Una película me hizo reflexionar sobre la importancia de la integralidad de la persona menoscabando por cierto la magnificencia que la sociedad le da al cómo nos vemos o lucimos en público. Para encontrar el verdadero amor no se necesita tener prendas nuevas ni aprender líneas de memoria para parecer educada o galán, lo verdaderamente significativo es lo que (va a sonar terriblemente cliché y trillado)
los seres llevan por dentro. La esencia misma que hace diferenciarnos a todos. Basta ya con esas barreras que dicen que si te vistes de tal forma o actúas de otra perteneces a un determinado grupo social.
Personalmente me agrada la idea de que todos nos concibamos como personas corrientes con las mismas facultades y con los derechos de actuar cómo se nos plazca y vestirnos como se nos antoje para la ocasión.
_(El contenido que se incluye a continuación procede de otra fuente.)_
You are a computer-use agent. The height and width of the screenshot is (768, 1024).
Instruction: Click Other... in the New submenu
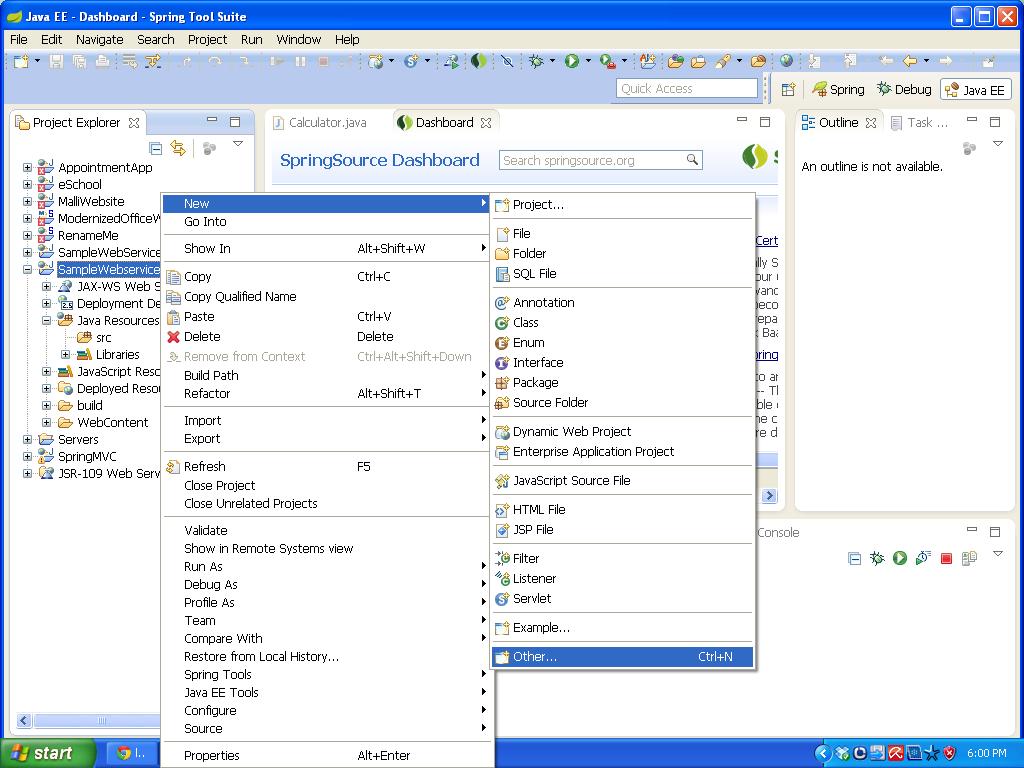tap(534, 656)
Lo reitero, para amar, no necesitas un guión preestablecido o ser la persona perfecta, más vale que vean dentro de tu corazón, lo que piensas y sientes a que te juzguen por las apariencias.
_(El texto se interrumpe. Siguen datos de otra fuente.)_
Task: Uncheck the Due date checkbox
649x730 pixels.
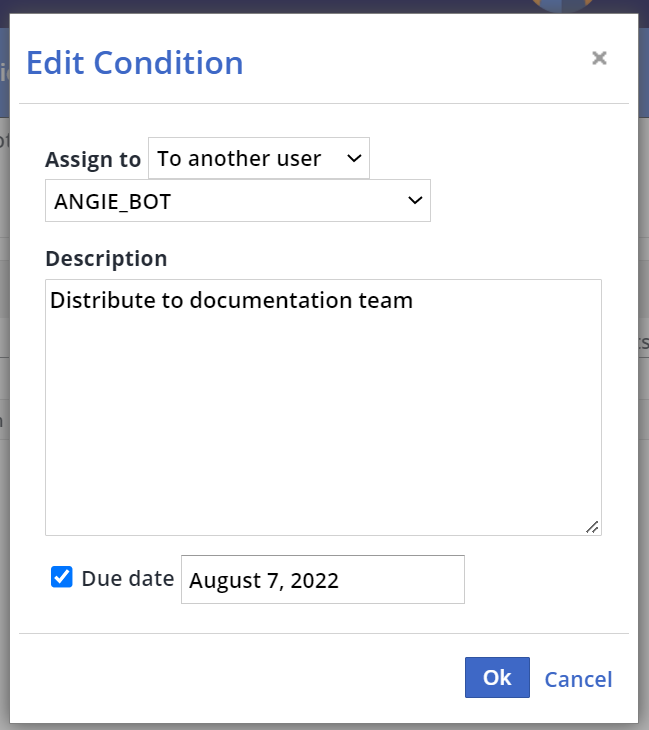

(Dios no juzga por las apariencias, dicho por Gonzalo Duarte, el dato freak de la nota)
1 comentario:
amo como escribes. siento que es muy parecido a mi forma de escritura literaria. a veces a muy bien pensada y argumentada, y otras como un vomito de palabras que al fin solo tienen sentido para nosotros xD
es la locura de tener un blog viteh.